III. classifying the attack

The hostile-or-warlike-action exclusion also hinges on the nature of the attack. The terms “hostile” and “warlike” are not self-defining, and courts have interpreted them as having independent meaning. In addition to the identity of the attacker, the warlike-action exception is concerned with the nature of the attack. Pan American World Airways v. Aetna Casualty and Surety Co.60is the leading case interpreting the exclusion of “warlike action.” In that case, a Pan Am jet was hijacked and destroyed by a group working for the Popular Front for the Liberation of Palestine (PFLP). The district court determined that the hijacking was “designed to serve as a spectacular display, as a round of ‘symbolic blows,’ as propaganda of a vividly compelling sort.”61 Due to the purpose of the attack, the district court reasoned that the act was not intended to be an act of war or a warlike operation against the United States or Israel.
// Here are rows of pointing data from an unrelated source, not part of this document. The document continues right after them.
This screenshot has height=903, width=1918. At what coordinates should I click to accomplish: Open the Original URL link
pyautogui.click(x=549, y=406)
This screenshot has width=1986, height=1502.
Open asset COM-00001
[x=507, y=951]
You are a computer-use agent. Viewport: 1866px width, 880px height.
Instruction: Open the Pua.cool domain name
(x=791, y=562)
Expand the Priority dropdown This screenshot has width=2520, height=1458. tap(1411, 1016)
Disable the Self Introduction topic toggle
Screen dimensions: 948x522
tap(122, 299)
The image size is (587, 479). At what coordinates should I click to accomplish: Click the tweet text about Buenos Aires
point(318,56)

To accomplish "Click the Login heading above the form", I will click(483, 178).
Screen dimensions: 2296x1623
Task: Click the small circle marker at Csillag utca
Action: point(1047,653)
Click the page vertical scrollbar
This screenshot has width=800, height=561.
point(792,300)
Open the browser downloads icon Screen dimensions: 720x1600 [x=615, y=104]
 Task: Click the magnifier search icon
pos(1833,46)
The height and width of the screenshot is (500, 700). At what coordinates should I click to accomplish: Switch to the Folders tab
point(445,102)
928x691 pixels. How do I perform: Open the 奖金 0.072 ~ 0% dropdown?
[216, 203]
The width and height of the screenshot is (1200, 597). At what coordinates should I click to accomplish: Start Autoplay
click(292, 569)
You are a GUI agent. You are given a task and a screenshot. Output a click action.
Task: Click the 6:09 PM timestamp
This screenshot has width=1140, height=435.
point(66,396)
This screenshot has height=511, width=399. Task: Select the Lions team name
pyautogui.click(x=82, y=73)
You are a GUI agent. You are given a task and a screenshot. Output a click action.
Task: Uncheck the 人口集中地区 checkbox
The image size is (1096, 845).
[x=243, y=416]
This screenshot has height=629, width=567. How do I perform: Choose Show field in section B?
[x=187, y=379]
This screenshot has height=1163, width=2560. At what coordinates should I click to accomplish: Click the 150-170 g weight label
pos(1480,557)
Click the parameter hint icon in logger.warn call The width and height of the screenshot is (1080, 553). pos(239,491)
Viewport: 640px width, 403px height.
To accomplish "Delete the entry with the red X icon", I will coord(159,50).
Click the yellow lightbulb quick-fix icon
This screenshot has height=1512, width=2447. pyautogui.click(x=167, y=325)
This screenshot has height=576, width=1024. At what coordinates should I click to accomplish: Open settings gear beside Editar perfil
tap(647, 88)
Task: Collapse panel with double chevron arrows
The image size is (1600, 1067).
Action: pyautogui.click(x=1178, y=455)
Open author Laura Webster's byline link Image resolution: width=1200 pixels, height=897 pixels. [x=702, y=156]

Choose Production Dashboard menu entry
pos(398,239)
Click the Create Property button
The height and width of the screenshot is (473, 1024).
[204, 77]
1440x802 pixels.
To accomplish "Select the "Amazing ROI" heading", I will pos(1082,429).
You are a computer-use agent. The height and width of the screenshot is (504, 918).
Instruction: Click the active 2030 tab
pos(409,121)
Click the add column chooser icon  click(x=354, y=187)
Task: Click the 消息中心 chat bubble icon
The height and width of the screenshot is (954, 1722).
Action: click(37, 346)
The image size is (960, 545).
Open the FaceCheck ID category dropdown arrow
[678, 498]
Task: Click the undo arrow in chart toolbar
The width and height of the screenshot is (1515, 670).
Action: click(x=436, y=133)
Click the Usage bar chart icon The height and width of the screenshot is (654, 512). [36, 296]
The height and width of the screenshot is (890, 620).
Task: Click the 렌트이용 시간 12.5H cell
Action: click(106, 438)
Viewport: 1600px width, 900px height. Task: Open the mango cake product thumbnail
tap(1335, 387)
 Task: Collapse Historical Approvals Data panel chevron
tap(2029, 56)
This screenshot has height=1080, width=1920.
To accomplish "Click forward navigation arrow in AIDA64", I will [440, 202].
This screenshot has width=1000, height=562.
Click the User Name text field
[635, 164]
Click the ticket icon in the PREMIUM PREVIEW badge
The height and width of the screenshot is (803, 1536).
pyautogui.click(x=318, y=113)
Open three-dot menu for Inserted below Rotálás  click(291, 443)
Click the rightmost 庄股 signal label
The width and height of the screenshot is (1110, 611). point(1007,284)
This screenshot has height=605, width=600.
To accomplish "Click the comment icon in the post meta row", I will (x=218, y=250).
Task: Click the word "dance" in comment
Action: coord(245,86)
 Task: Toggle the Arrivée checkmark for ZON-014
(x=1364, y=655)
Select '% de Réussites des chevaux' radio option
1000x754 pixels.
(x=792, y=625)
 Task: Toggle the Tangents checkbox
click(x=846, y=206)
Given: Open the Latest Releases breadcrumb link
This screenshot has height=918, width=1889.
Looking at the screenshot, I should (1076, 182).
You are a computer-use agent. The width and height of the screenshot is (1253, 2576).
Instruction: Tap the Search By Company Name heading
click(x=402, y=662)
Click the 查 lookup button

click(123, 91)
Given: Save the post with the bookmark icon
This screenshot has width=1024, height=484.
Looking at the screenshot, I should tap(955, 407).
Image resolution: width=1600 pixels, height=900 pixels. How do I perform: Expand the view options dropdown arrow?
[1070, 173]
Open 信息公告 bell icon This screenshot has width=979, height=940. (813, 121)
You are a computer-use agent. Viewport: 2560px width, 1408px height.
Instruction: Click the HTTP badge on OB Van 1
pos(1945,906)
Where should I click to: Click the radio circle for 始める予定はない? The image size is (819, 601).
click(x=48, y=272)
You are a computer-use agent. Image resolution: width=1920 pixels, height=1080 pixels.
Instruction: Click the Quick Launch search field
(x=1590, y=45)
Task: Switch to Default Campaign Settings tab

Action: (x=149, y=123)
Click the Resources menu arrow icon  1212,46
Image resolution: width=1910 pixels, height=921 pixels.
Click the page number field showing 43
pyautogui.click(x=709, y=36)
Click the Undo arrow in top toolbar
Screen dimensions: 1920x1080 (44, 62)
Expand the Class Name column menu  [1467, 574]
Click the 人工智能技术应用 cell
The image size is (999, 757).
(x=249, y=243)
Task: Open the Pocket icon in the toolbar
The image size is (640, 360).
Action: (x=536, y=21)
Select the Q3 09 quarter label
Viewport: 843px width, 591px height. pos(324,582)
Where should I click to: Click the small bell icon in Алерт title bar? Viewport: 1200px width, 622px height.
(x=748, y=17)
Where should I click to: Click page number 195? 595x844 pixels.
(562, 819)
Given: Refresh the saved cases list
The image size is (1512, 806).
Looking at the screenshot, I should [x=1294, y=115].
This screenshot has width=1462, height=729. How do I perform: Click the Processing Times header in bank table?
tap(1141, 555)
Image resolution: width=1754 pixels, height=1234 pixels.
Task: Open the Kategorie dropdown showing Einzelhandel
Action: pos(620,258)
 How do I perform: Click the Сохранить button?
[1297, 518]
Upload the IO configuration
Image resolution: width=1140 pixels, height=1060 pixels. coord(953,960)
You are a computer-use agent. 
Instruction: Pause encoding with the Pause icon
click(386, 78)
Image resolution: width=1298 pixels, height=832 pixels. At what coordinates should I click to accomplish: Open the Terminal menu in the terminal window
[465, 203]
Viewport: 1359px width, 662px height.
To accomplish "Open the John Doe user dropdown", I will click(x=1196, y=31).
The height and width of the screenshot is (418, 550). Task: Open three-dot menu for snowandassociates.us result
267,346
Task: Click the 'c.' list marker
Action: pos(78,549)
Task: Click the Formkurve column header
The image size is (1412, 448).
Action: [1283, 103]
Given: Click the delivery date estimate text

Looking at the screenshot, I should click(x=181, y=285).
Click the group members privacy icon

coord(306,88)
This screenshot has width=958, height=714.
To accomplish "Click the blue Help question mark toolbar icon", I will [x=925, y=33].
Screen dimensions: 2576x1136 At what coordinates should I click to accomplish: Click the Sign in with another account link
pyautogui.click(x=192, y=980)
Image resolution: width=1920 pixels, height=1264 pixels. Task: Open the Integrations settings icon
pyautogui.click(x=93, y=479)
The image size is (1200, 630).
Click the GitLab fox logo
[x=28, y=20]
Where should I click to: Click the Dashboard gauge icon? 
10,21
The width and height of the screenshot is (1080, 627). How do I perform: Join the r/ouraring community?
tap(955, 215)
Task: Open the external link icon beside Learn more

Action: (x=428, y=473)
Additionally, because a state actor did not carry out the attacks, the hijacking did not fall within the policy exclusion, so the insurer had to pay.

On appeal, the Second Circuit affirmed the district court’s ruling. The Second Circuit explained that courts interpret the warlike-action exclusion “in accordance with the ancient international law definition: war refers to and includes only hostilities carried on by entities that constitute governments at least de facto in character.”62 The Second Circuit also agreed that the PFLP’s actions did not constitute “‘warlike operation[s]’ because that term does not include the inflicting of damage on the civilian property of non-belligerents by political groups far from the site of warfare, particularly when the purpose is propaganda.”63

Although Pan Am is instructive, it merely provides guidance on what actions do not constitute a warlike action. Pan Am left unanswered, however, the question of which elements do. Must an action be taken in furtherance of a “legitimate military objective”64 to be warlike?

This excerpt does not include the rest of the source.